━━━ ENTRIES PROVIDED

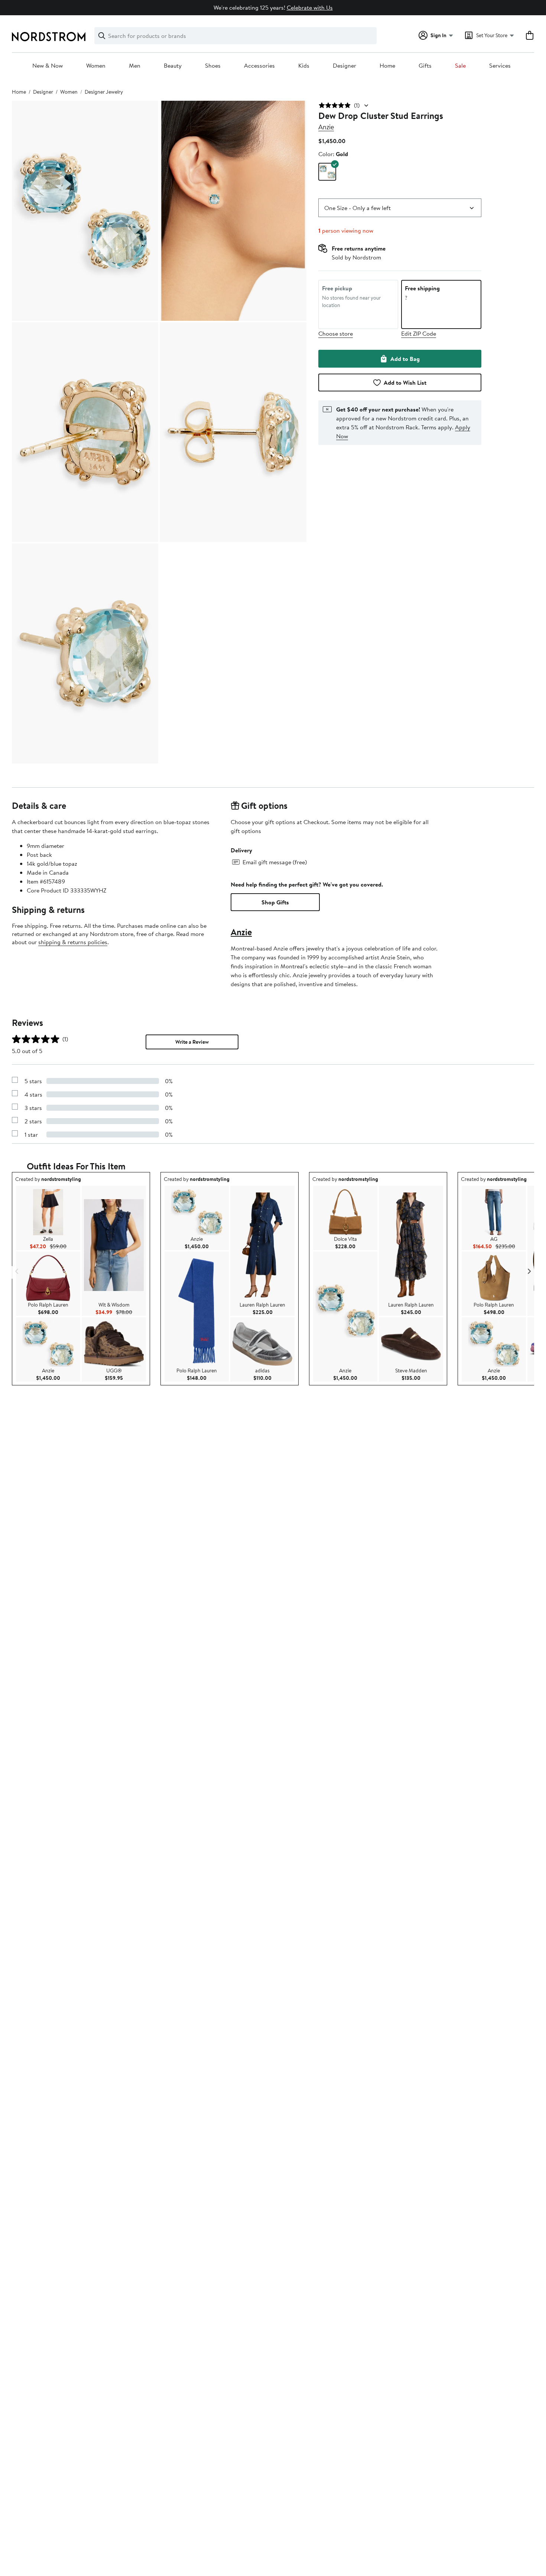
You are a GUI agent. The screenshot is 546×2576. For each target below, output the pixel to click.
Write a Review (192, 1042)
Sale (460, 66)
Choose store (335, 333)
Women (95, 66)
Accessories (259, 66)
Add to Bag (405, 359)
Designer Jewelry (104, 92)
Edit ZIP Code (418, 333)
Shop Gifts (275, 902)
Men (134, 66)
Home (387, 66)
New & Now (47, 66)
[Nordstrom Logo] (48, 36)
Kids (303, 66)
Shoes (213, 66)
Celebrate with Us (310, 7)
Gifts (425, 66)
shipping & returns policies (72, 942)
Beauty (173, 66)
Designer (344, 66)
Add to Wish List (405, 382)
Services (500, 66)
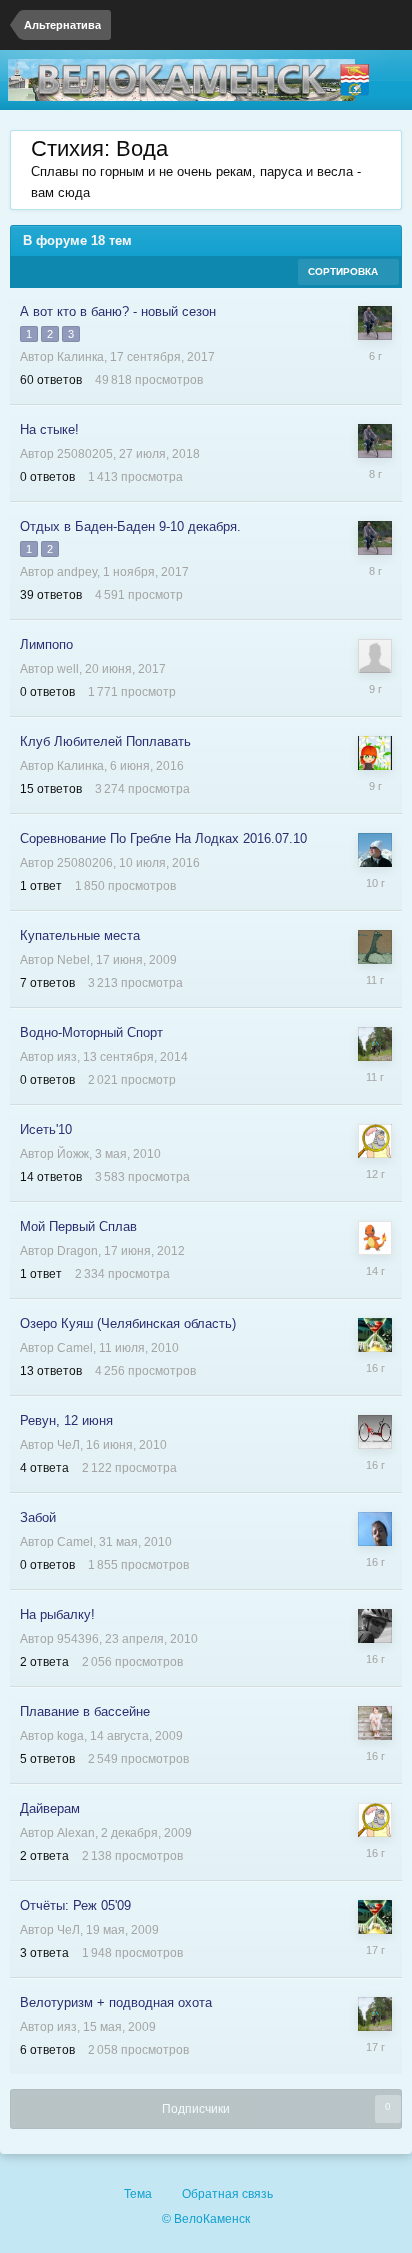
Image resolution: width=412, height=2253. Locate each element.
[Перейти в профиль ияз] (375, 1044)
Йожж (73, 1154)
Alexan (76, 1833)
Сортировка (344, 271)
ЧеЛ (68, 1445)
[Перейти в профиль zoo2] (375, 1432)
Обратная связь (227, 2194)
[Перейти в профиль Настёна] (375, 1723)
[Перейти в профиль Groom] (375, 1141)
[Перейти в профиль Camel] (375, 1529)
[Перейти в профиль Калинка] (375, 753)
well (68, 669)
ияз (67, 1057)
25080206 (85, 863)
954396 (78, 1639)
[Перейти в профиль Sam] (375, 947)
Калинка (80, 357)
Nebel (73, 960)
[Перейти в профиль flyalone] (375, 1626)
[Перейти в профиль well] (375, 656)
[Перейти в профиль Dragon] (375, 1238)
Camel (75, 1348)
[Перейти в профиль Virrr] (375, 850)
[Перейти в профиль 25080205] (375, 323)
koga (70, 1736)
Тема (139, 2194)
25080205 (85, 454)
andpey (77, 572)
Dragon (77, 1251)
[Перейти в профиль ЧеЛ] (375, 1335)
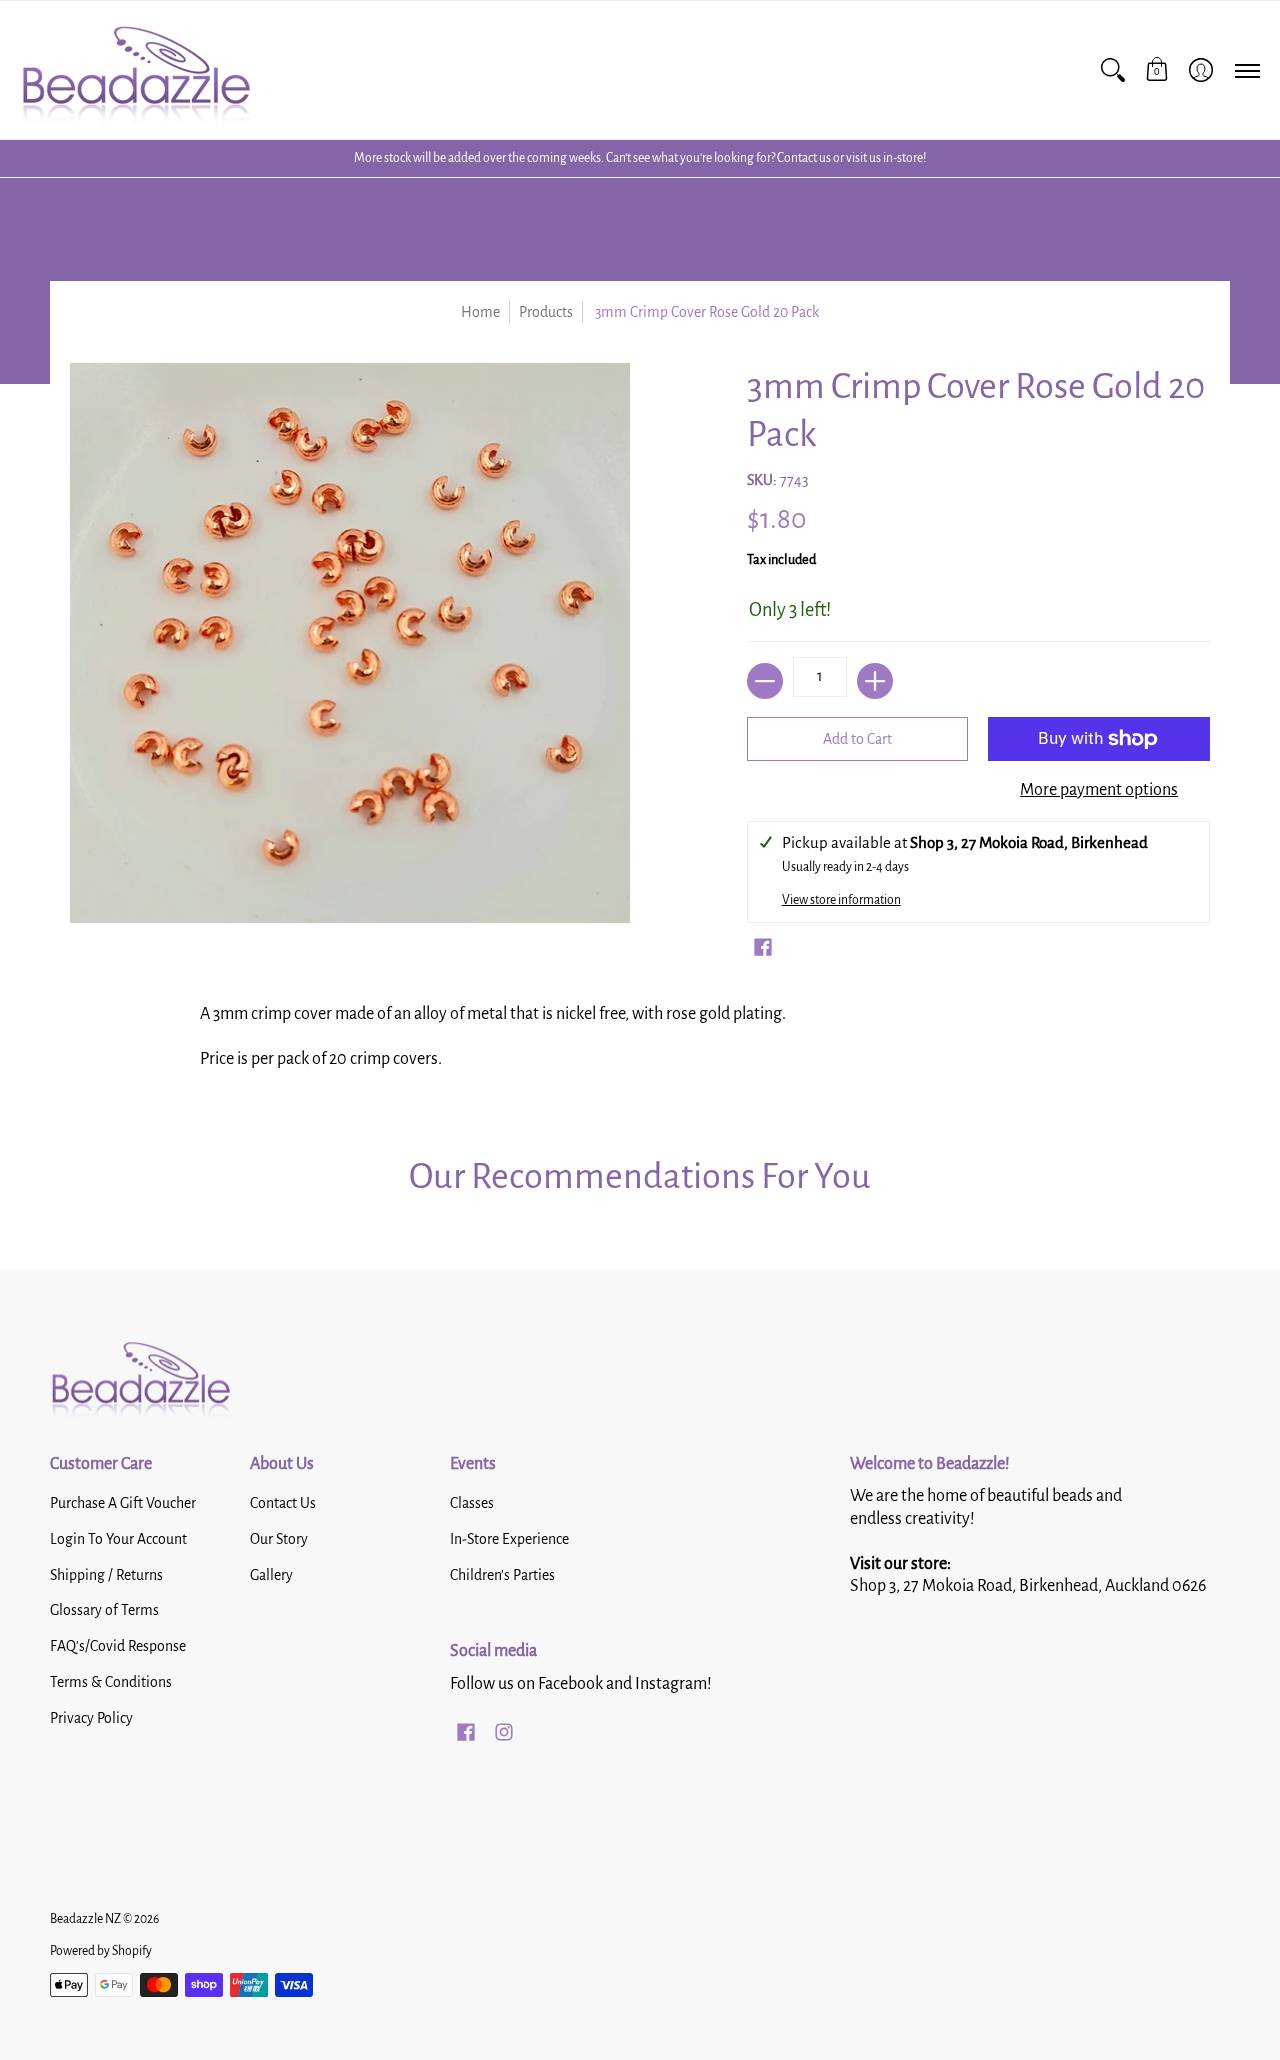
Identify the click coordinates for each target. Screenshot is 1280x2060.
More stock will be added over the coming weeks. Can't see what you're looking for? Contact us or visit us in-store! (640, 158)
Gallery (271, 1575)
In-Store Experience (509, 1539)
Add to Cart (857, 739)
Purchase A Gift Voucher (123, 1503)
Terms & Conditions (111, 1682)
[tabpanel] (640, 1043)
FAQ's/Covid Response (118, 1646)
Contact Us (283, 1503)
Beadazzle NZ (85, 1919)
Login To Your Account (118, 1539)
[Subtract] (765, 681)
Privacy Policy (91, 1718)
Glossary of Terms (104, 1610)
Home (480, 312)
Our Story (279, 1539)
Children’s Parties (502, 1575)
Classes (472, 1503)
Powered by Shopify (101, 1951)
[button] (1157, 70)
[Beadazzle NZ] (135, 70)
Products (546, 312)
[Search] (1113, 70)
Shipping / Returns (106, 1575)
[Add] (875, 681)
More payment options (1099, 790)
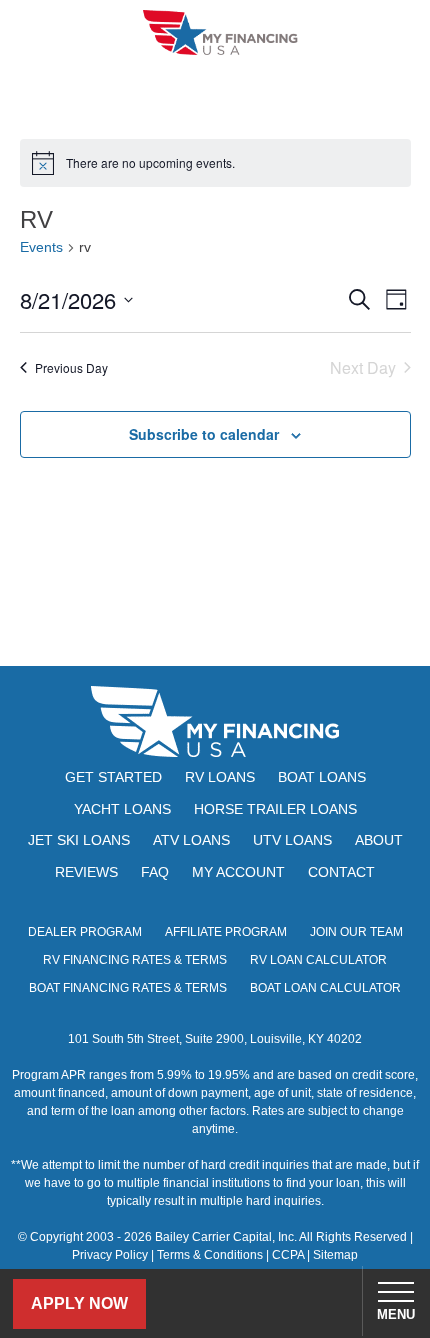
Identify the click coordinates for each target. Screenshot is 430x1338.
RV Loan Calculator (318, 960)
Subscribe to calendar (204, 434)
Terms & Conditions (210, 1255)
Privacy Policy (110, 1255)
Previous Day (71, 367)
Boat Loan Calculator (325, 988)
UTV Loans (292, 840)
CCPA (288, 1255)
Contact (341, 872)
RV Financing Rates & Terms (135, 960)
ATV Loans (191, 840)
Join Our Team (356, 932)
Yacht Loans (122, 809)
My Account (238, 872)
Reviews (86, 872)
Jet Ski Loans (79, 840)
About (379, 840)
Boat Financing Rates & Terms (128, 988)
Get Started (113, 777)
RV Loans (220, 777)
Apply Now (79, 1303)
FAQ (155, 872)
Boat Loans (322, 777)
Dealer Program (85, 932)
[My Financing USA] (220, 32)
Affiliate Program (226, 932)
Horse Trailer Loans (275, 809)
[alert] (215, 163)
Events (41, 247)
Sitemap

━━━━━━

DESCRIPTION OF THE TASK: Reproduce the data above exactly, but only the lines from the one showing "[Перейти в профиль Sam] (375, 947)" through the one showing "Horse Trailer Loans (275, 809)", with both ends kept and the pictures left out.

RESPONSE TO THIS EXERCISE:
[Перейти в профиль Sam] (375, 947)
Калинка (80, 357)
Nebel (73, 960)
[Перейти в профиль flyalone] (375, 1626)
[Перейти в профиль well] (375, 656)
[Перейти в профиль Dragon] (375, 1238)
Camel (75, 1348)
[Перейти в профиль Virrr] (375, 850)
[Перейти в профиль 25080205] (375, 323)
koga (70, 1736)
Тема (139, 2194)
25080205 (85, 454)
andpey (77, 572)
Dragon (77, 1251)
[Перейти в профиль ЧеЛ] (375, 1335)
Identify the click coordinates for each target. Screenshot is 1280x2060.
More stock will be added over the coming weeks. Can't see what you're looking for? Contact us or visit us in-store! (640, 158)
Gallery (271, 1575)
In-Store Experience (509, 1539)
Add to Cart (857, 739)
Purchase A Gift Voucher (123, 1503)
Terms & Conditions (111, 1682)
[tabpanel] (640, 1043)
FAQ's/Covid Response (118, 1646)
Contact Us (283, 1503)
Beadazzle NZ (85, 1919)
Login To Your Account (118, 1539)
[Subtract] (765, 681)
Privacy Policy (91, 1718)
Glossary of Terms (104, 1610)
Home (480, 312)
Our Story (279, 1539)
Children’s Parties (502, 1575)
Classes (472, 1503)
Powered by Shopify (101, 1951)
[button] (1157, 70)
[Beadazzle NZ] (135, 70)
Products (546, 312)
[Search] (1113, 70)
Shipping / Returns (106, 1575)
[Add] (875, 681)
More payment options (1099, 790)
Identify the click coordinates for each target. Screenshot is 430x1338.
RV Loan Calculator (318, 960)
Subscribe to calendar (204, 434)
Terms & Conditions (210, 1255)
Privacy Policy (110, 1255)
Previous Day (71, 367)
Boat Loan Calculator (325, 988)
UTV Loans (292, 840)
CCPA (288, 1255)
Contact (341, 872)
RV Financing Rates & Terms (135, 960)
ATV Loans (191, 840)
Join Our Team (356, 932)
Yacht Loans (122, 809)
My Account (238, 872)
Reviews (86, 872)
Jet Ski Loans (79, 840)
About (379, 840)
Boat Financing Rates & Terms (128, 988)
Get Started (113, 777)
RV Loans (220, 777)
Apply Now (79, 1303)
FAQ (155, 872)
Boat Loans (322, 777)
Dealer Program (85, 932)
[My Financing USA] (220, 32)
Affiliate Program (226, 932)
Horse Trailer Loans (275, 809)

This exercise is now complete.